- **Work task**
After locating the line with "1062x675 pixels." in the data that follows, return it and every later line exactly, up to and including the line with "At what coordinates".

- **Given information**
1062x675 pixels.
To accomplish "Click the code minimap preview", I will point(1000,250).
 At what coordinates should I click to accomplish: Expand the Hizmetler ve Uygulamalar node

---

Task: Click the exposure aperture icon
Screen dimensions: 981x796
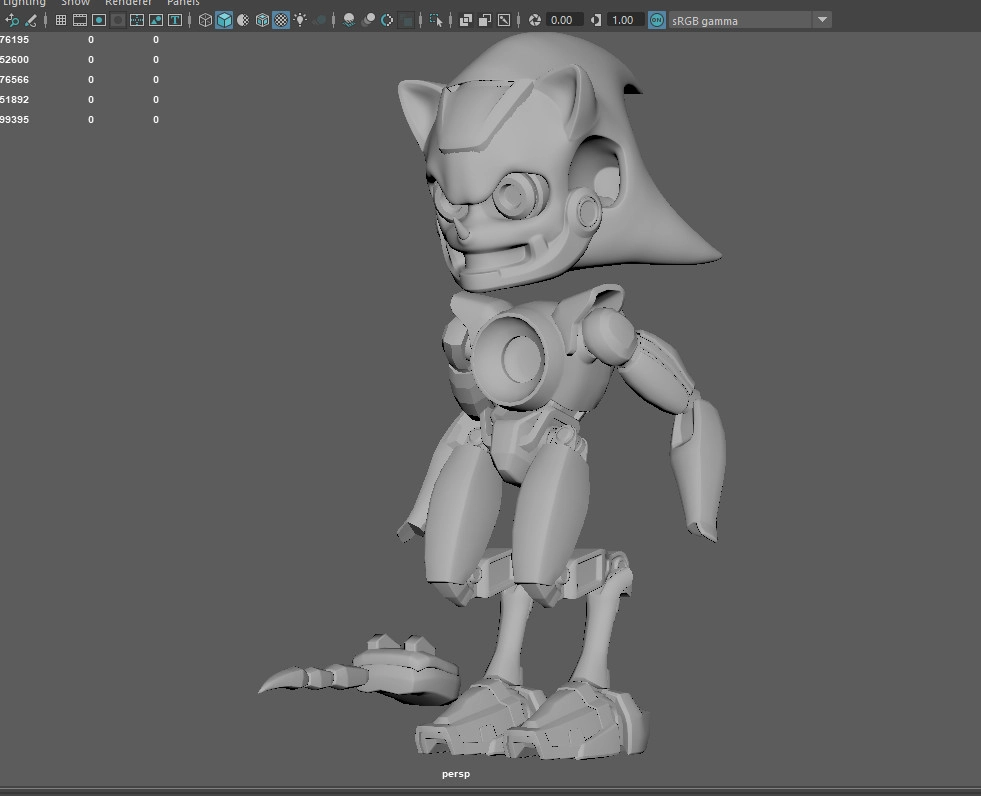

- **Result**
1062x675 pixels.
To accomplish "Click the code minimap preview", I will point(1000,250).
 At what coordinates should I click to accomplish: Expand the Hizmetler ve Uygulamalar node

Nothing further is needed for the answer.